[[ PROVIDED RECORDS, beginning ]]
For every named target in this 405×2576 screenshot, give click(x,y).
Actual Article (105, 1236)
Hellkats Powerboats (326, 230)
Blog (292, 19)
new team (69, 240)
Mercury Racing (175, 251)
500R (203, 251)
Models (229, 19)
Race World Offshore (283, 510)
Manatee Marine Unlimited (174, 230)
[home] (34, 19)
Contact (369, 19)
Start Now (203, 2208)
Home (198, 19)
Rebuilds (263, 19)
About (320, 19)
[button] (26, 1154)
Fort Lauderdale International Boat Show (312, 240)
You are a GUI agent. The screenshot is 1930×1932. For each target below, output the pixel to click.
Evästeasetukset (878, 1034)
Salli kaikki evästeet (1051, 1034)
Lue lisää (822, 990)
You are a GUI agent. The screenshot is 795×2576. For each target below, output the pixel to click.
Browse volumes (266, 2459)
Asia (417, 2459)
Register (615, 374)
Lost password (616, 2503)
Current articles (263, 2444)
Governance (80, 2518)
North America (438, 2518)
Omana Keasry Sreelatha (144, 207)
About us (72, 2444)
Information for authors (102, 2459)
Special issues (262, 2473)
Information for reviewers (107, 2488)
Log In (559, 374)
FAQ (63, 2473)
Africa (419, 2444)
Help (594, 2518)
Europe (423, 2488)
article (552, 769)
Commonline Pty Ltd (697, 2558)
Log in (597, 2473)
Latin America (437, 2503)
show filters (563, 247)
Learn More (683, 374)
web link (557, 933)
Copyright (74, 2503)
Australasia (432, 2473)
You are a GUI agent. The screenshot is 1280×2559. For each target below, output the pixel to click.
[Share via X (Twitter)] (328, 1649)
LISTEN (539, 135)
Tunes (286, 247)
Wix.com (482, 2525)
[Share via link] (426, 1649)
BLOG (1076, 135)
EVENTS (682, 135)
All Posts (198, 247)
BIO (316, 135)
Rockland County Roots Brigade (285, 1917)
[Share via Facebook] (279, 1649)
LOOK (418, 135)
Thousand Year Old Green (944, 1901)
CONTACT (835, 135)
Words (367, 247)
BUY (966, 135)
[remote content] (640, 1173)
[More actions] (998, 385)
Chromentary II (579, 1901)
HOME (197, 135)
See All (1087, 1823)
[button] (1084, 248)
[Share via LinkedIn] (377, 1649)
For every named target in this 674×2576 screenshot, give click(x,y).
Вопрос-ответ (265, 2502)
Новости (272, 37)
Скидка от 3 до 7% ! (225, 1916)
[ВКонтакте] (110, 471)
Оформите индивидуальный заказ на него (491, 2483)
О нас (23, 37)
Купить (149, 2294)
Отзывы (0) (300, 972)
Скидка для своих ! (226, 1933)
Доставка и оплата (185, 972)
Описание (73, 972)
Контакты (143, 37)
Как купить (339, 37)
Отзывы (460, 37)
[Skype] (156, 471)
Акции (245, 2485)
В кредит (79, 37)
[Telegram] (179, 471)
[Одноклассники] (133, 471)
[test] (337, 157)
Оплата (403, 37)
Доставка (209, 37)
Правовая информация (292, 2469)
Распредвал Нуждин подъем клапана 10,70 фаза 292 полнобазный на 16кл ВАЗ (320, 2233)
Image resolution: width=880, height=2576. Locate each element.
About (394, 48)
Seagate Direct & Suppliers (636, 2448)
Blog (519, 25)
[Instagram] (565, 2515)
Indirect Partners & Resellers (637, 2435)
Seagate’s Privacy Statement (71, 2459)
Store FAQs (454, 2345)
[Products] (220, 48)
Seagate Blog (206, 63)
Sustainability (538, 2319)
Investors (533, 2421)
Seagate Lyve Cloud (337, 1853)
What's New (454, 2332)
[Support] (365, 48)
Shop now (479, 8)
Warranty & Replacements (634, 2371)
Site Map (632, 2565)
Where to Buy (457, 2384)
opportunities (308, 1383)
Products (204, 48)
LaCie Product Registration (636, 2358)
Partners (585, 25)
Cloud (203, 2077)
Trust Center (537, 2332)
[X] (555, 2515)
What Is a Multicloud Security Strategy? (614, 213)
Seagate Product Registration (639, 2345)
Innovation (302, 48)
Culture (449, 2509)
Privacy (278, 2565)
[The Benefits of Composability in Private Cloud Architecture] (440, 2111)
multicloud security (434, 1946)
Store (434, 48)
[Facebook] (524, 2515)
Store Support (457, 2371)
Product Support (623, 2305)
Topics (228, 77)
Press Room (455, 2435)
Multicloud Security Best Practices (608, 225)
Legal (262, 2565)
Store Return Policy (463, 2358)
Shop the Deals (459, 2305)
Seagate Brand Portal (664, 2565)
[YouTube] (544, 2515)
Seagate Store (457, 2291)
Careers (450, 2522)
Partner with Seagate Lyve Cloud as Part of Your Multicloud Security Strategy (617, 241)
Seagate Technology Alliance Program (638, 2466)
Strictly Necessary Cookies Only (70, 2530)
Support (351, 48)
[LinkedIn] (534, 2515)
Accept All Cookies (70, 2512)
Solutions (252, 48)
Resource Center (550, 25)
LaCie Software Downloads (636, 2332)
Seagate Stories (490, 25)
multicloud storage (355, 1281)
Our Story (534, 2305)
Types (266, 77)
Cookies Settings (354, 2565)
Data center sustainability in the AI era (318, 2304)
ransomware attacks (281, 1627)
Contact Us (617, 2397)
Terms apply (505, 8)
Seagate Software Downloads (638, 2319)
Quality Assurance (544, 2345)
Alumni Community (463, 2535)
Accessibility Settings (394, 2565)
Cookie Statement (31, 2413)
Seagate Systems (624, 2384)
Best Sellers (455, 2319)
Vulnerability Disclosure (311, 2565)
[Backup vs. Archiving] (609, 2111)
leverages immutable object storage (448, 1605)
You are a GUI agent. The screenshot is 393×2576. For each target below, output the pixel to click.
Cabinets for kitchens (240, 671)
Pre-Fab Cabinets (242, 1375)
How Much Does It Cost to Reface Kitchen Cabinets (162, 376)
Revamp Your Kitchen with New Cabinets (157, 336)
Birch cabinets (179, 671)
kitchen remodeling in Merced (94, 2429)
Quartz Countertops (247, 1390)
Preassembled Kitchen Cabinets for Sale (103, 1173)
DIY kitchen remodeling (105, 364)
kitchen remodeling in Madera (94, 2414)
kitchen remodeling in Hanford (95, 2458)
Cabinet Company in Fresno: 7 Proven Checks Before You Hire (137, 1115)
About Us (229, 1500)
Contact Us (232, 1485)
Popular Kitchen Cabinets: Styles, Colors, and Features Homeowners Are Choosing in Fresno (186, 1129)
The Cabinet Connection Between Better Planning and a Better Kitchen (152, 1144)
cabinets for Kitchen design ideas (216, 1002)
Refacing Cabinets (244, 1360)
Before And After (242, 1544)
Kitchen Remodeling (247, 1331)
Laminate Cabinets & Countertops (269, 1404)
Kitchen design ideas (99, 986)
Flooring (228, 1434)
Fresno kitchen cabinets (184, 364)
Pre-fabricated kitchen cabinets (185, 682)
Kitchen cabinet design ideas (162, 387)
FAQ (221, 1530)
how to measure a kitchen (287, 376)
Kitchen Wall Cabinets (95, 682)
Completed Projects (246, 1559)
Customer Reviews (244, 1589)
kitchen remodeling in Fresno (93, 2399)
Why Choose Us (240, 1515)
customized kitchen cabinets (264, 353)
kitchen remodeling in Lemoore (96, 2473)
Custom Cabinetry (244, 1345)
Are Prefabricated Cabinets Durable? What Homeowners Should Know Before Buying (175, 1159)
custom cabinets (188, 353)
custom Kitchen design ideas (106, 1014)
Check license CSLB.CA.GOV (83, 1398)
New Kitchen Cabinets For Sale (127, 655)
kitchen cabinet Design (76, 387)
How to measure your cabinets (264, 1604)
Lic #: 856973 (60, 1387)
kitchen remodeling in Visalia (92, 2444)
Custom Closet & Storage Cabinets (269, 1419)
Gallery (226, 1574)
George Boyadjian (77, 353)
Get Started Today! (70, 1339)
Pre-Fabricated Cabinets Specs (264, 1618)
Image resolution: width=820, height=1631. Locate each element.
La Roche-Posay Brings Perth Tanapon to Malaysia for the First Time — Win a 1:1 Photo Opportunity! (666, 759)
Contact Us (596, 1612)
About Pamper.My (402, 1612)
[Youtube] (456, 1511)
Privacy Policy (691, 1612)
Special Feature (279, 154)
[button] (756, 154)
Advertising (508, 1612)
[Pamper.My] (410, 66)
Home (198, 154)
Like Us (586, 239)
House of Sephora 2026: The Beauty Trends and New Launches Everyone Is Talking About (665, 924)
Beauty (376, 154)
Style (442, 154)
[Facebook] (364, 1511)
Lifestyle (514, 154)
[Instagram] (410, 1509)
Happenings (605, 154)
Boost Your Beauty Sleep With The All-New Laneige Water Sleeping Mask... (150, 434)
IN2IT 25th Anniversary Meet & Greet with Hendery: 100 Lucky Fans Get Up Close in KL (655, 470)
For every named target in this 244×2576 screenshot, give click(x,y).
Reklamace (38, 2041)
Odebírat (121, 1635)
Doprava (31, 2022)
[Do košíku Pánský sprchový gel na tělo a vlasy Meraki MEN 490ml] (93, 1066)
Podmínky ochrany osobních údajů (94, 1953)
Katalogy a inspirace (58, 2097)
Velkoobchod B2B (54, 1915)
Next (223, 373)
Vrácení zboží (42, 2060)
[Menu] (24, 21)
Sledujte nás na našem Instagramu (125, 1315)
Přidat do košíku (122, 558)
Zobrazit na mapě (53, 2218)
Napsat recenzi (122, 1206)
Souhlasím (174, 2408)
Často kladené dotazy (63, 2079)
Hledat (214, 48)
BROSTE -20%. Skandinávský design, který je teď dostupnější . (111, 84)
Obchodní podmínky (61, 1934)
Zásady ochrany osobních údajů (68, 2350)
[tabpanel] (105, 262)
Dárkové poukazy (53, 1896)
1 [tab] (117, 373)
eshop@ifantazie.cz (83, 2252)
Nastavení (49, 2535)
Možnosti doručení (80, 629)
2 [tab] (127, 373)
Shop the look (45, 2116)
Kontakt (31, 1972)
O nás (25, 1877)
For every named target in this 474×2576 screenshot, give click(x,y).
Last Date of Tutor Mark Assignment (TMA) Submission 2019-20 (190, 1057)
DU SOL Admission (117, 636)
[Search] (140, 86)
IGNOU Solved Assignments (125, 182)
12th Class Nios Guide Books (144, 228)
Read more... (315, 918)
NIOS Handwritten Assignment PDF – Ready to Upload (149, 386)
[[ PROVIDED RECORDS, end ]]
WHAT YOU NEED TO DO:
Print, please, the lines above from the very first through the one that holds "Special issues (262, 2473)", both included, word for word and with nothing else.

SOLUTION:
For every named target in this 405×2576 screenshot, give click(x,y).
Actual Article (105, 1236)
Hellkats Powerboats (326, 230)
Blog (292, 19)
new team (69, 240)
Mercury Racing (175, 251)
500R (203, 251)
Models (229, 19)
Race World Offshore (283, 510)
Manatee Marine Unlimited (174, 230)
[home] (34, 19)
Contact (369, 19)
Start Now (203, 2208)
Home (198, 19)
Rebuilds (263, 19)
About (320, 19)
[button] (26, 1154)
Fort Lauderdale International Boat Show (312, 240)
You are a GUI agent. The screenshot is 1930×1932. For each target below, output the pixel to click.
Evästeasetukset (878, 1034)
Salli kaikki evästeet (1051, 1034)
Lue lisää (822, 990)
You are a GUI agent. The screenshot is 795×2576. For each target below, output the pixel to click.
Browse volumes (266, 2459)
Asia (417, 2459)
Register (615, 374)
Lost password (616, 2503)
Current articles (263, 2444)
Governance (80, 2518)
North America (438, 2518)
Omana Keasry Sreelatha (144, 207)
About us (72, 2444)
Information for authors (102, 2459)
Special issues (262, 2473)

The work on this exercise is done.